Un homme près de sa maison effondrée dans un village près de Katmandou, le 25 avril. REUTERS/ Navesh Chitrakar

Un homme près de sa maison effondrée dans un village près de Katmandou, le 25 avril. REUTERS/ Navesh Chitrakar

Ils ont plus de quatre-vingts ans, sont népalais et ont eu le «privilège» peu désirable de connaître déjà deux tremblements de terre majeurs, et d'y survivre: celui du 25 avril dernier ainsi que le séisme qui ravagea le pays en 1934. Le Wall Street Journal vient de dresser leurs portraits dans un portfolio.

Le photo-reporter Simon De Trey-White a rencontré plusieurs de ces survivants à double titre dans le village de Bharatigaun, dans le district de Sindhupalchowk, au nord du pays. Les dommages humains ont été particulièrement lourds dans la région, avec 2.100 morts à déplorer, et de lourds dégâts matériels également, à commencer par les champs dévastés. L’endroit, construit grâce à l’argent envoyé par les travailleurs népalais partis à l'étranger, n’est plus qu’un champ de ruines aujourd’hui.

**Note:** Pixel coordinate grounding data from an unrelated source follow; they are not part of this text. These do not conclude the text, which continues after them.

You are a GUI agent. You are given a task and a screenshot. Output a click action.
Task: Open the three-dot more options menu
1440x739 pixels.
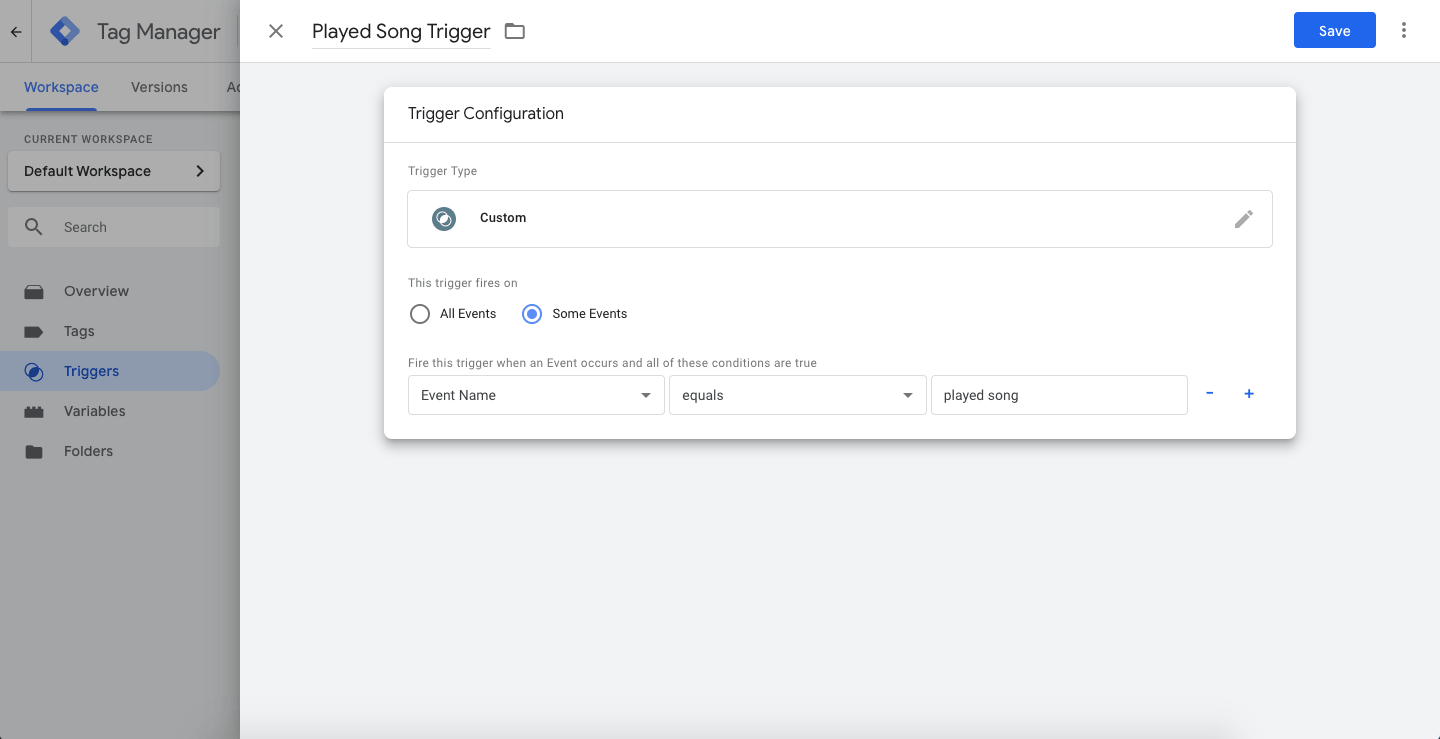point(1404,31)
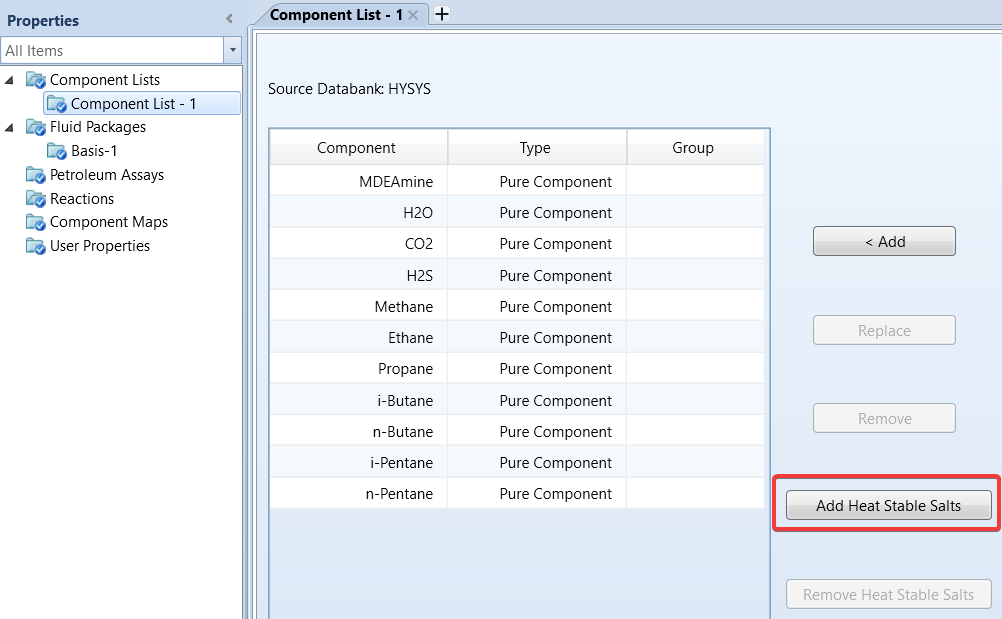Click the Component Maps folder icon
Screen dimensions: 1002x619
click(36, 222)

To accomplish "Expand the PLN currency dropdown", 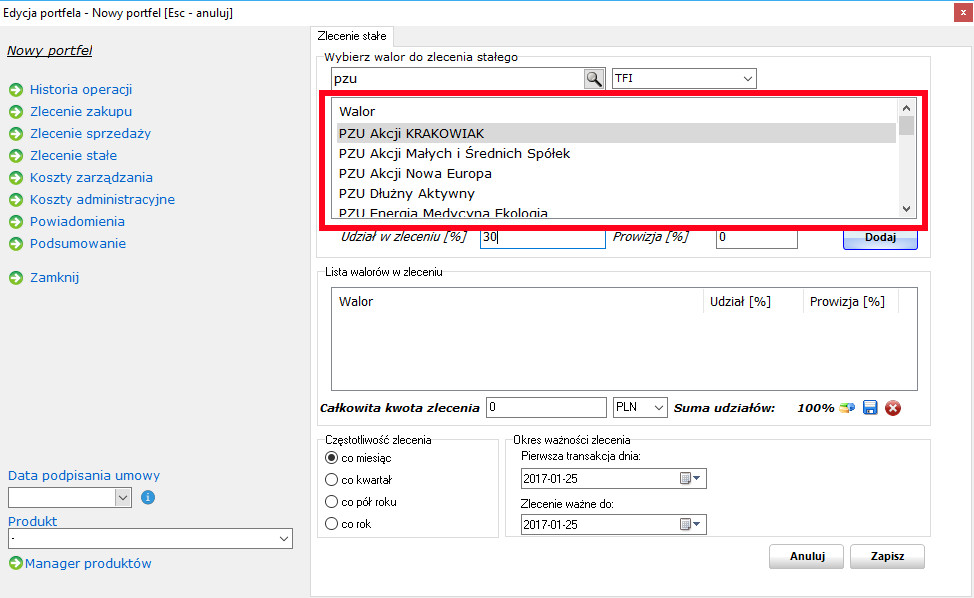I will point(657,407).
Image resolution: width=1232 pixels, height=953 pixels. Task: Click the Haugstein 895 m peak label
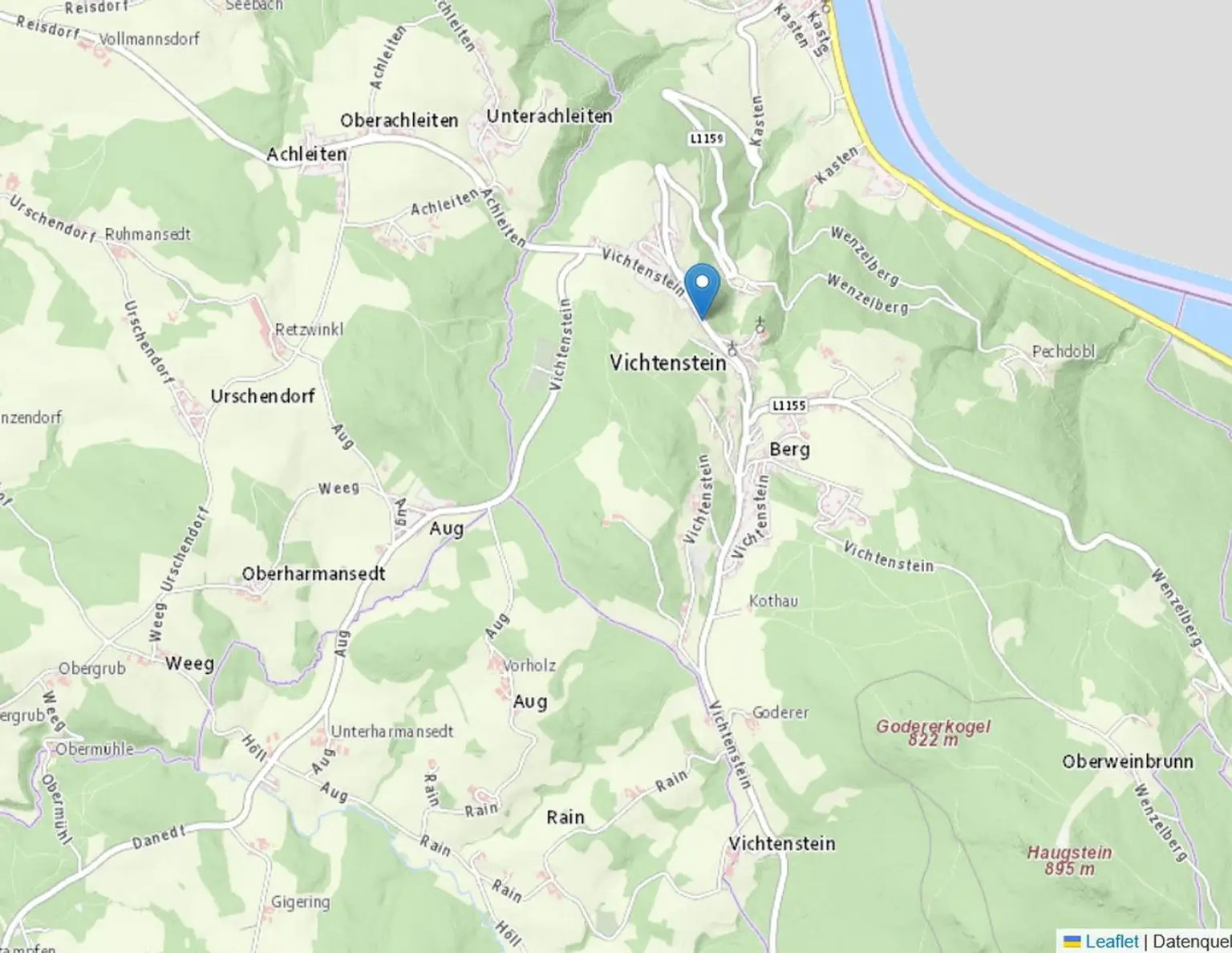(1069, 860)
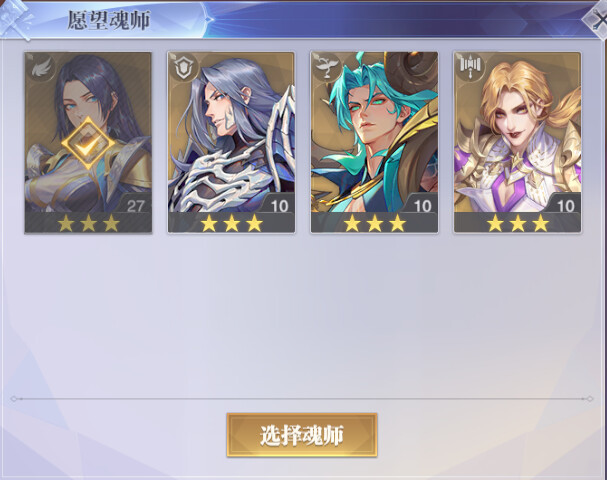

Plus au sud, près de la capitale Katmandou, les images évoquées par les octogénaires népalais sont similaires. Ruku Khattri Chhetri, une vieille dame âgée de 89 ans, se souvient s’être enfuie avec son petit frère de trois ans en 1934. Cette fois-ci, ce sont ses voisins qui l’ont secourue: «Si un autre tremblement de terre se produit, je veux mourir vite, je ne veux pas être blessée», dit-elle. Ram Bahadur Puri, 92 ans, parlait avec sa femme et ses voisins quand le séisme s’est déclaré il ya quelques semaines. Il y a 80 ans, il s’occupait des vaches aux champs quand le drame a débuté. Il avait pris les jambes à son cou, terrifié.

La catastrophe de 1934, de magnitude 8, avait été particulièrement violente. En 2004, le Nepali Times rapportait qu'en une minute «17.000 personnes étaient mortes au Népal et dans le Nord-Bihar (au nord-est de l'Inde)».

Le tremblement de terre du 25 avril 2015 a lui déjà fait près de 8.000 morts et 16.000 blessés. Un vieillard de 101 ans y a survécu: Funchu Tamang a été dégagé des gravats de sa maison une semaine après les secousses, avant d'être hospitalisé. Le miraculé n'était que légérement blessé.